[GIVEN DATA]

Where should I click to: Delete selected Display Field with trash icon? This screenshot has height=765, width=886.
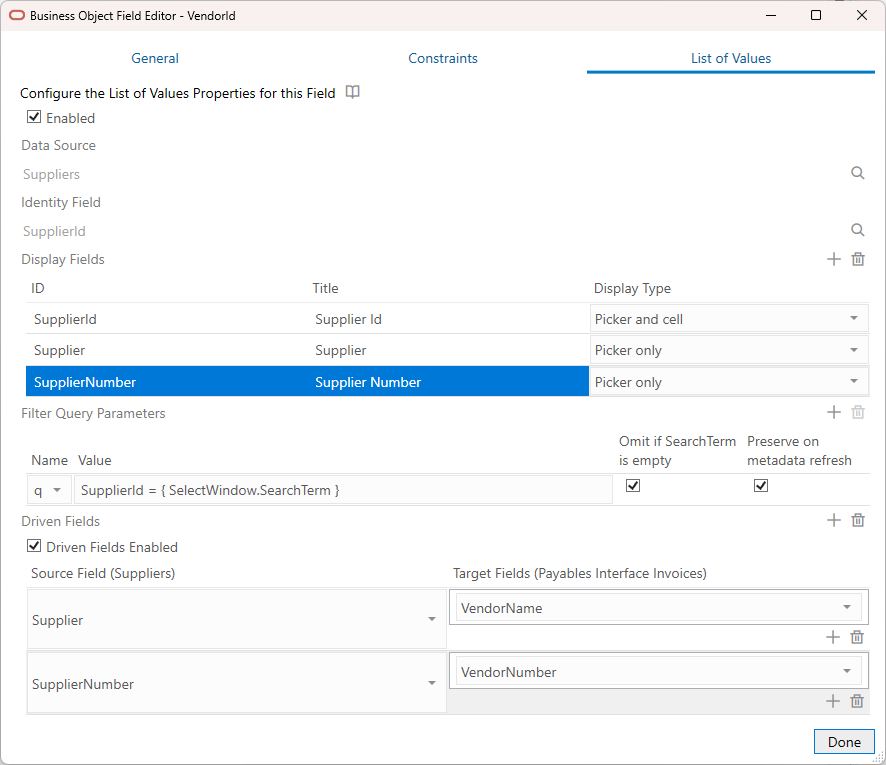(857, 259)
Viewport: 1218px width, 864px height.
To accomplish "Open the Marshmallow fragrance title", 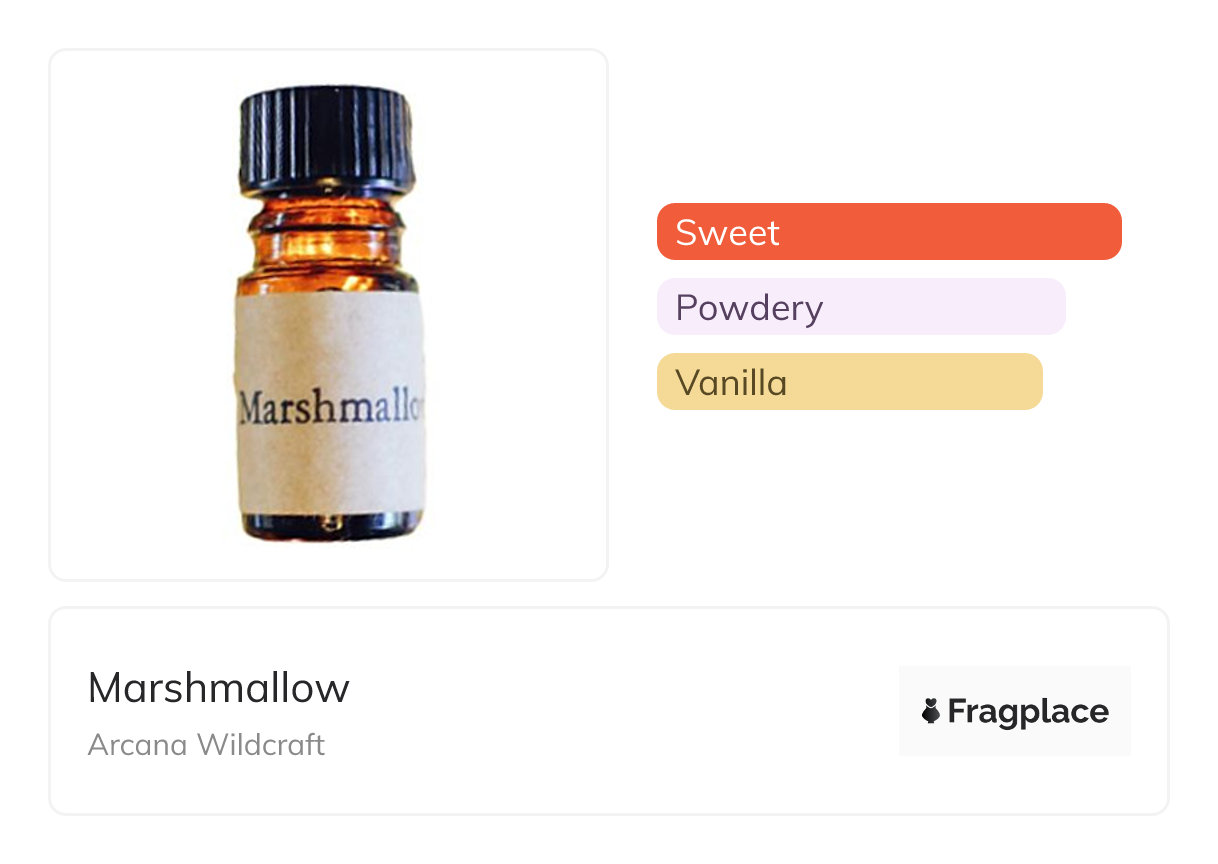I will click(x=219, y=688).
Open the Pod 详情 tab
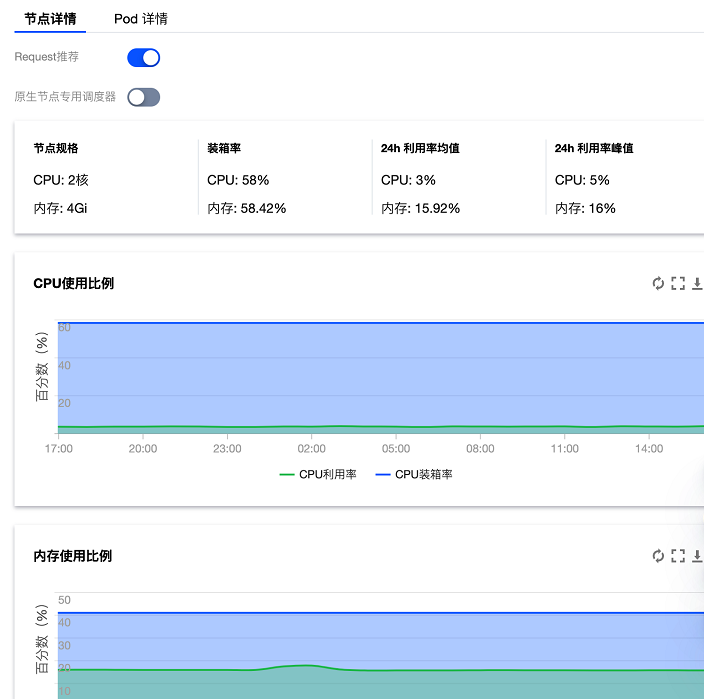This screenshot has height=699, width=704. pyautogui.click(x=141, y=18)
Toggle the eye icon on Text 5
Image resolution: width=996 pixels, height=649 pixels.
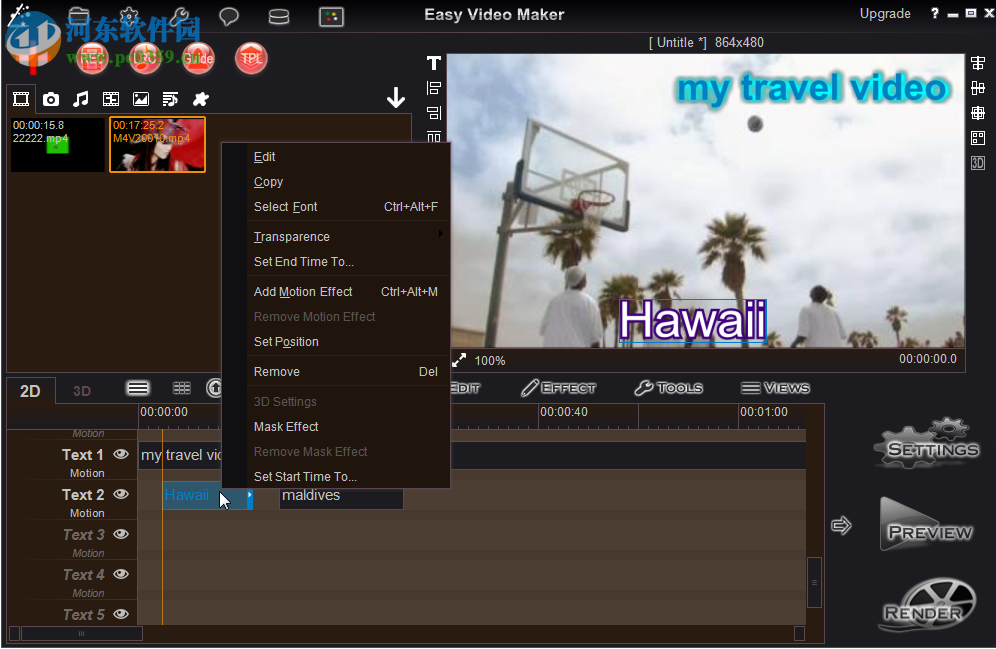(x=120, y=613)
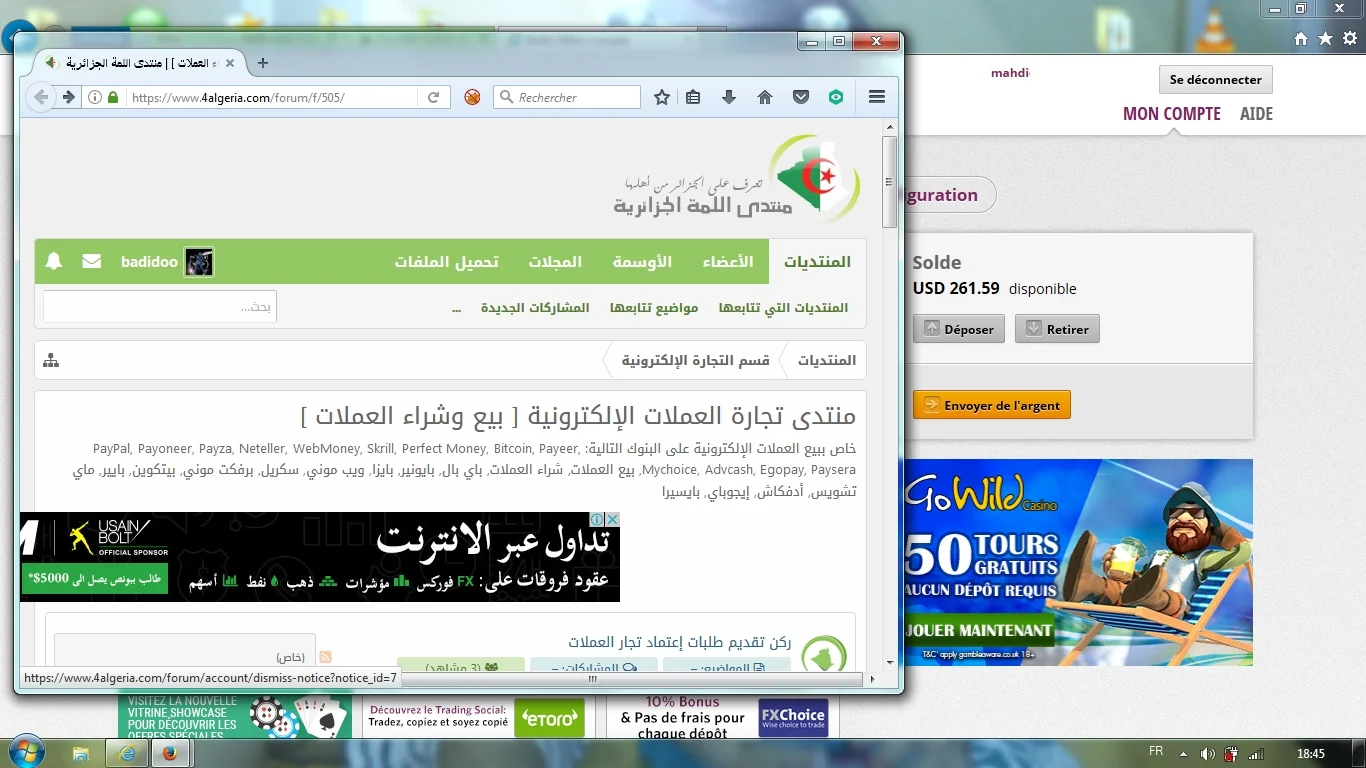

[/GIVEN DATA]

Would you give again, exactly as written, the lines from the one containing "Open the Pod 详情 tab" through the end of the records, with no pictures and no other lines?

ANSWER SPACE:
Open the Pod 详情 tab
This screenshot has height=699, width=704. pyautogui.click(x=141, y=18)
Toggle the eye icon on Text 5
Image resolution: width=996 pixels, height=649 pixels.
(x=120, y=613)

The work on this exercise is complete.